The Toledo Incident of 1925 occurred on July 12, 1925, in Toledo Oregon when residents force out Japanese workers and their families working at the Toledo saw mill. A year later six people responsible for the incident would be found guilty.

Background and incident 
The Pacific Spruce corporation was having a hard time finding reliable workers to do the night shifts on the green chain due to the low pay and the high physical demands it required. Issei workers were brought in to work at the Toledo sawmill on 10 July 1925 in Toledo Oregon to work on the green chain night shifts to address this problem. The Toledo locals were not happy with the idea of bringing in foreign labor.

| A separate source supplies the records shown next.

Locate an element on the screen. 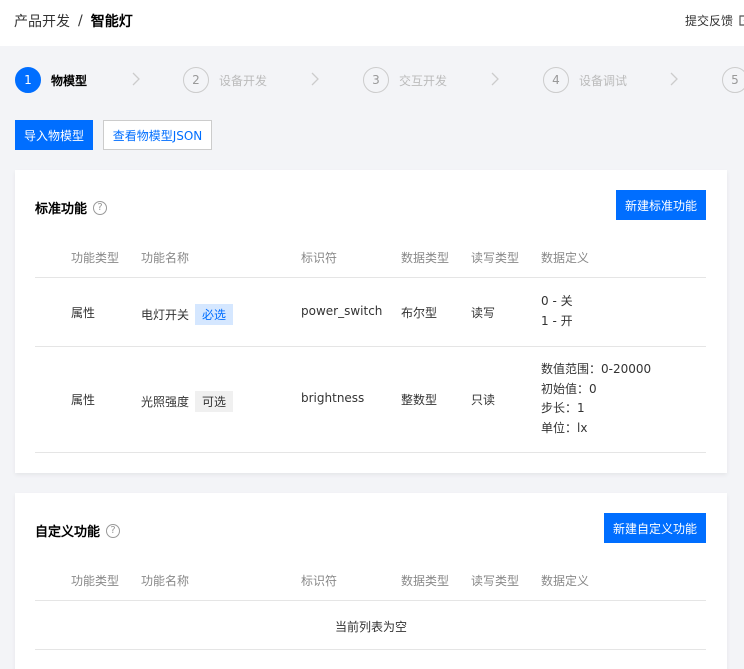 The width and height of the screenshot is (744, 669). empty-state-text: 当前列表为空 is located at coordinates (370, 627).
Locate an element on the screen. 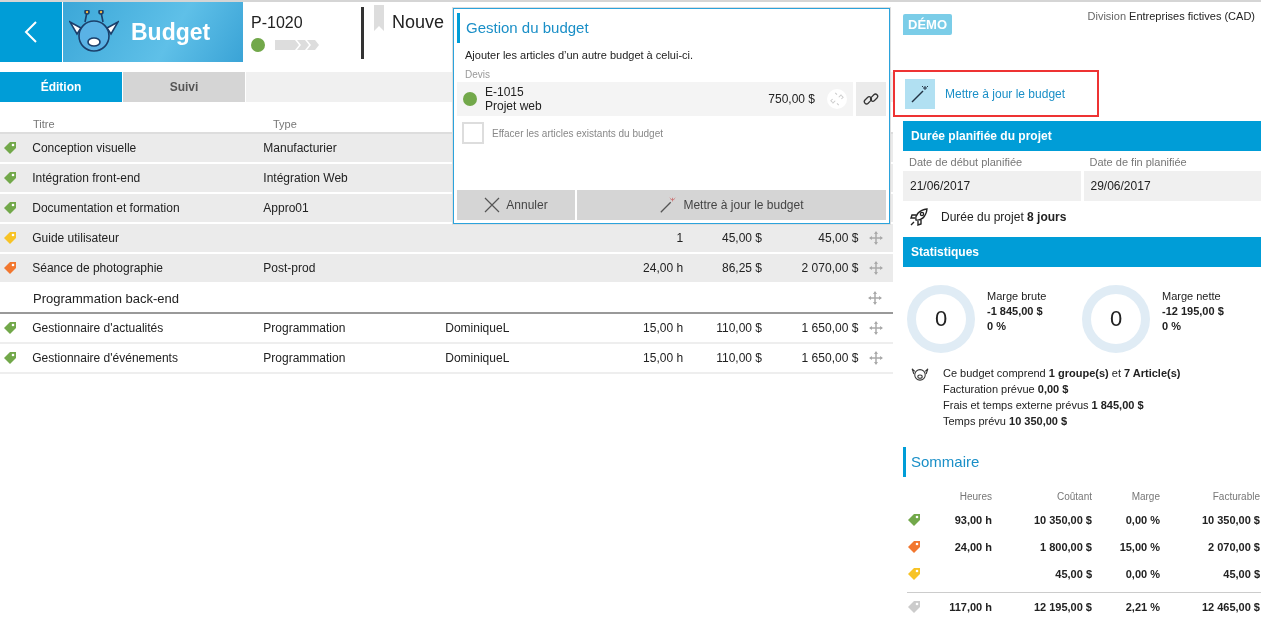 This screenshot has height=624, width=1261. column-header: Marge is located at coordinates (1145, 498).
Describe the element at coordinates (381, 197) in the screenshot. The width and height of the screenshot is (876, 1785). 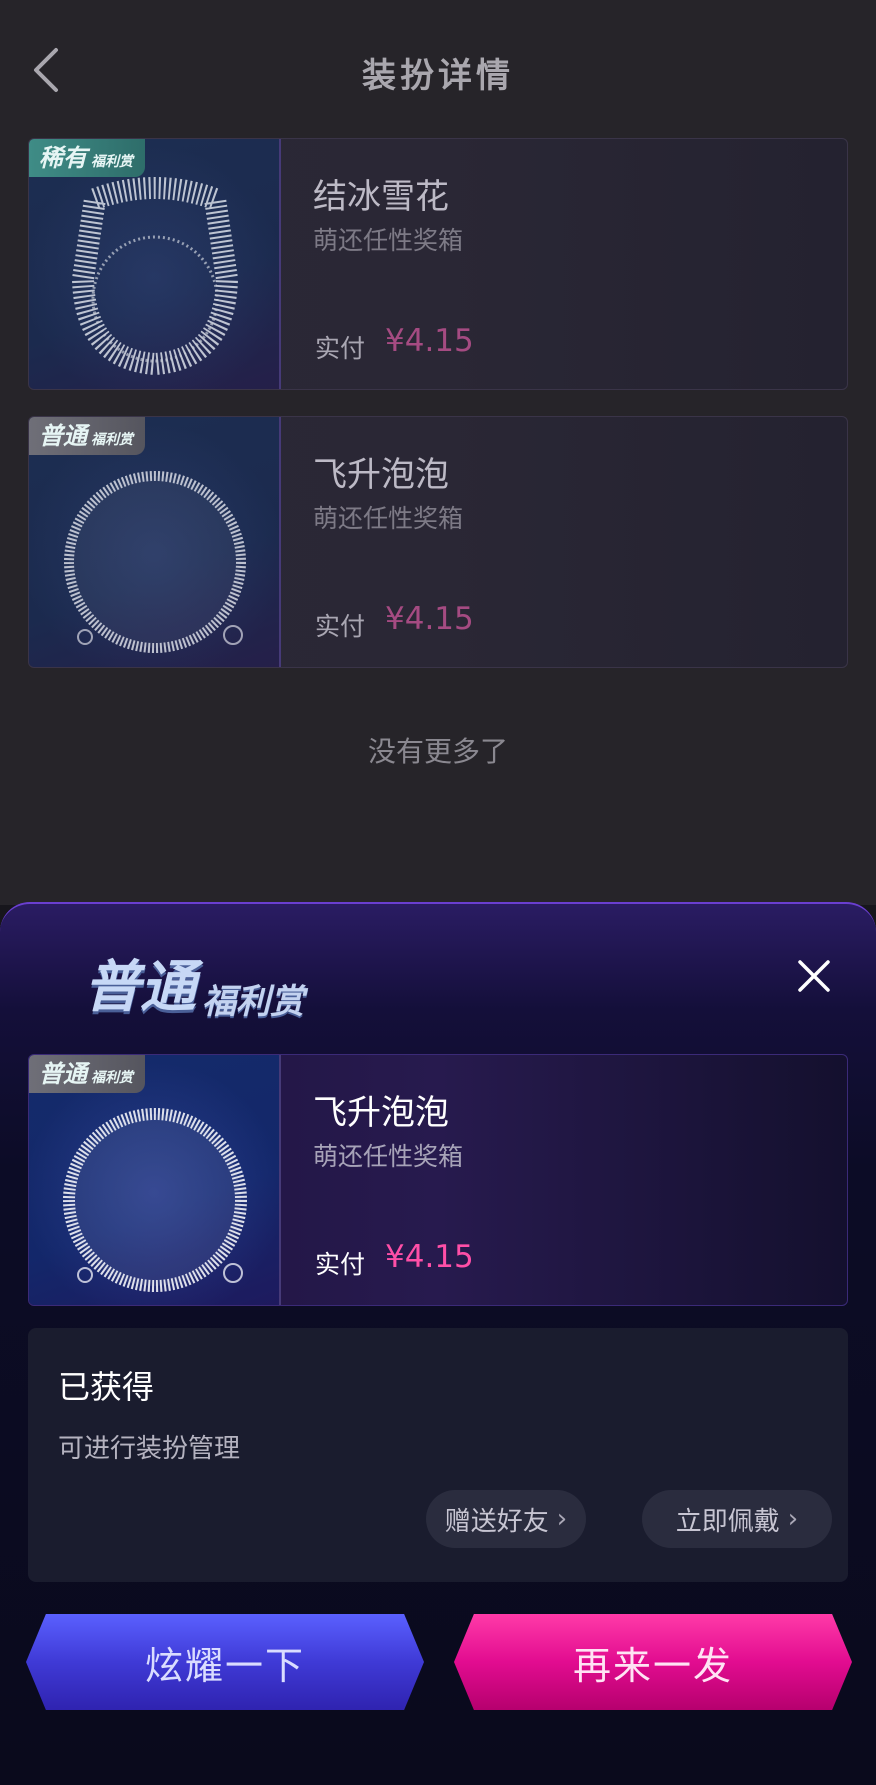
I see `item-name: 结冰雪花` at that location.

The twenty-two Japanese workers their two wives and three Japanese American children were forced out along with the four Filipino workers and a Korean worker by a mob of over 200 Toledo residents in 12 July 1925. The workers and their families were transported by the trucks and car by the towns folk to a train station in Corvallis Oregon. Five men were arrest the next day (these men were Charles A. Buck, W.S. Colvin, Harry T. Pritchard, Martin Germer, and James Stewart). The Japanese workers ended up in Portland Oregon.

Trial 
Eight men (Martin H Germer, Charles A Buch, L.D. Emerson, W.S. Colvin, Harry T. Pritchard, Frank Sturdevant, Owen Hart and George R. Schenck) and one women (Rosemary Schenck) were charged with civil rights violations by Tamakichi Ogura who was one of the Pacific Spruce Company workers that was forced out. The trial began on the 12th of July, 1926 under judge Wolverton. Germer, Buch and Emerson disappeared and could not be summoned for the trial. A verdict was reached on July 23, 1926 and found the defendants guilty.

defendants had to $2,500 in damages to Mr. Tamakichi, plus courtroom fees

A settlement was reach on 1 October 1926.